[GIVEN TEXT Boundary: Start]

Things are the way they are, most people have flaws of some kind or another, and in the workplace you're forced to deal with and interact with these people. I doubt he thinks it's a huge deal- since he's so friendly he's probably the type of person who if someone flakes on him, he sees it as no big deal and asks someone else he's friendly with.. Therefore he doesn't understand why you're being so focused about it.

Personally if someone did that to me, I'd put a very small mental note that the person is possibly quite flaky for future reference- but this stuff happens in workplaces. It's just life. Especially going to a new workplace is like going to a new school where everyone has already been going since the beginning- you're meant to be quiet and scope the landscape for a while before slowly integrating yourself. That's normal. I'd highly recommend not acting cold or awkward toward that person, since you need people you're friendly with to get by at work, even more so when you're new.

It's just the way stuff is.


----------



## Enxu (Dec 14, 2012)

[GIVEN TEXT Boundary: End]
[DATA SECTION Boundary: Start]

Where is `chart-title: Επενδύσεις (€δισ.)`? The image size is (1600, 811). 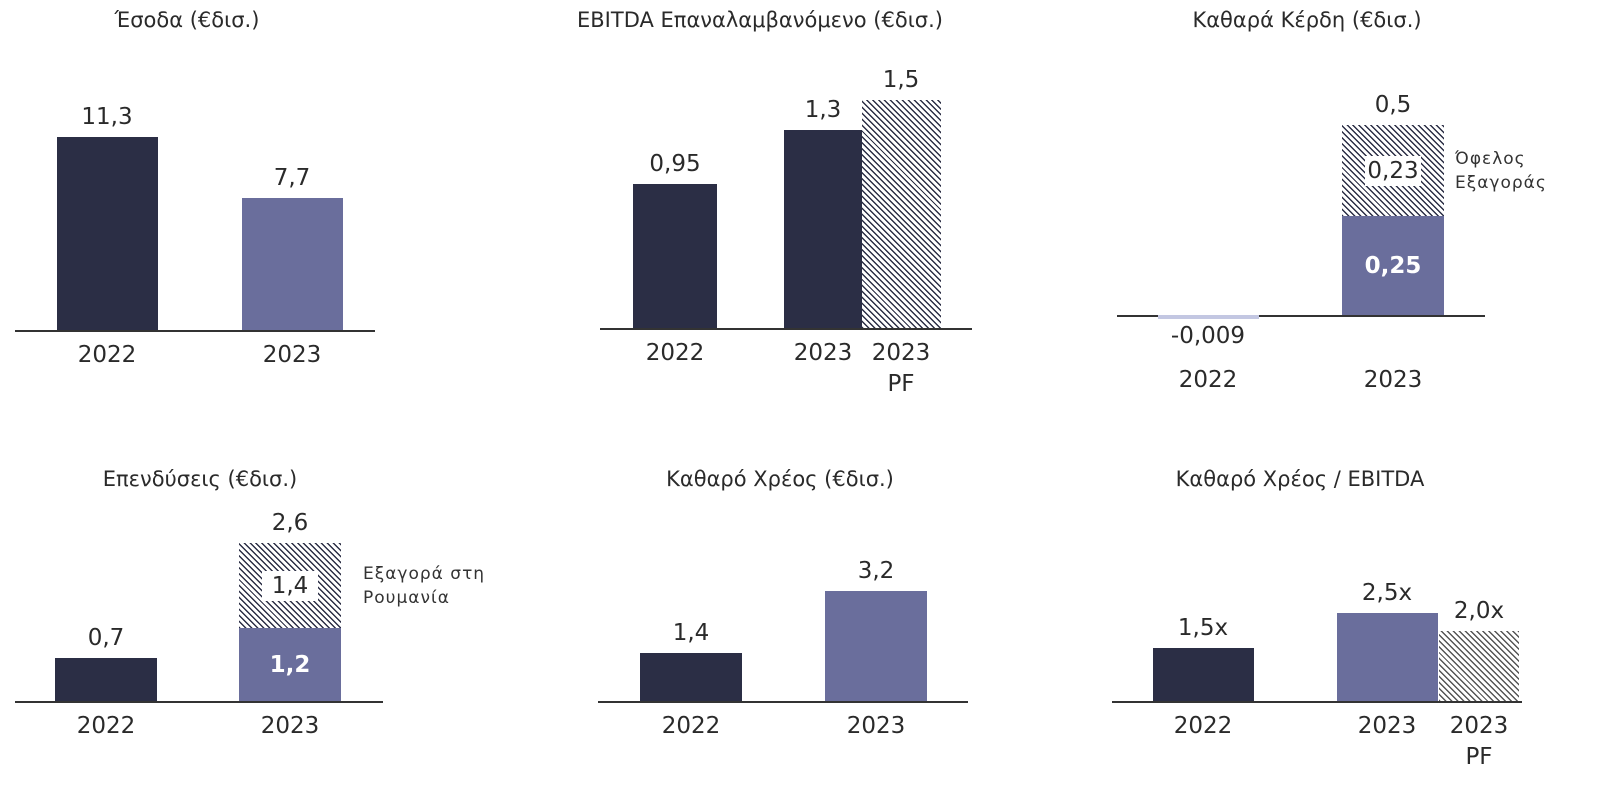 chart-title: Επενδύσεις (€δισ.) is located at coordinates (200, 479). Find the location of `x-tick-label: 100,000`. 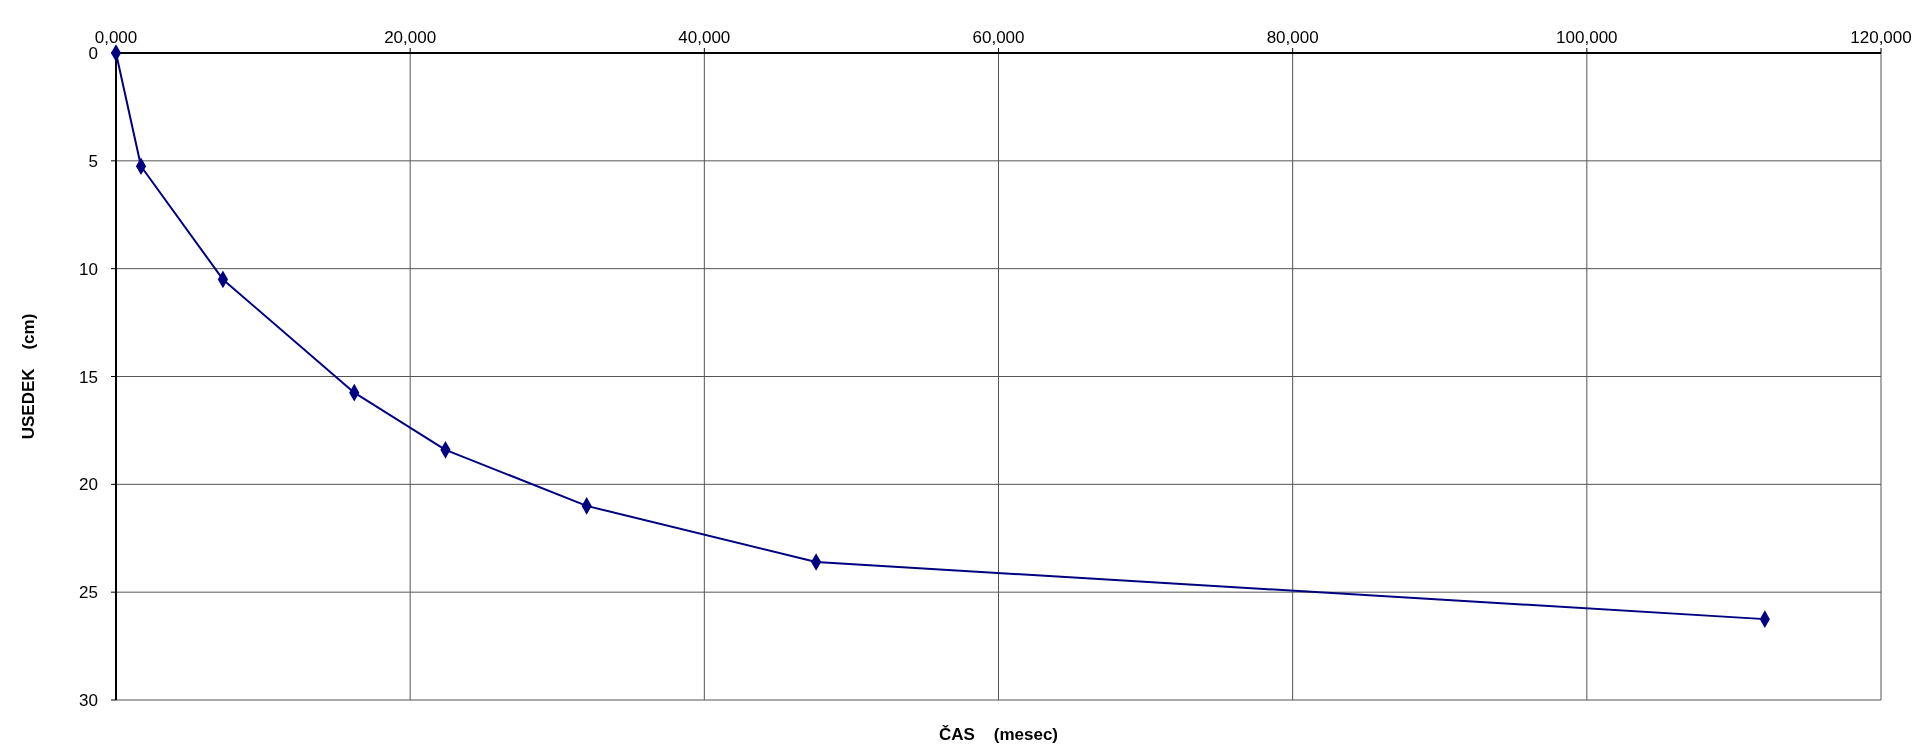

[DATA SECTION Boundary: End]

### WORK ORDER A:
Do these statements agree with the workplace advice post? Answer yes or no for each, and quote the post's deciding words. (i) The writer advises acting cold toward the person. (ii) The writer likens starting at a new workplace to starting at a new school. (iii) The writer says they would confront someone who did that to them.
### WORK ORDER B:
Could you go on with the workplace advice post from its final line?
The listing comes from a separate source.

### OUTPUT A:
(i) No: "I'd highly recommend not acting cold or awkward toward that person"
(ii) Yes: "going to a new workplace is like going to a new school where everyone has already been going since the beginning"
(iii) No: "I'd put a very small mental note that the person is possibly quite flaky for future reference"

### OUTPUT B:
madoc said:


> i think you should talk to new employees. they are on the same boat(situation) as you are. see how they are trying to solve this problem. now you know he is unreliable source of help. try to talk with other employees so you can ask them next time you need information from PIC.


I already know that there is a lot of information gap, even among new employees. Sometimes I try to get information from them too but they also have no idea what is going on.


----------



## Enxu (Dec 14, 2012)

Tridentus said:


> That guy is being a bit flaky sure, but you're getting yourself too caught up about it.
> 
> Things are the way they are, most people have flaws of some kind or another, and in the workplace you're forced to deal with and interact with these people. I doubt he thinks it's a huge deal- since he's so friendly he's probably the type of person who if someone flakes on him, he sees it as no big deal and asks someone else he's friendly with.. Therefore he doesn't understand why you're being so focused about it.
> 
> ...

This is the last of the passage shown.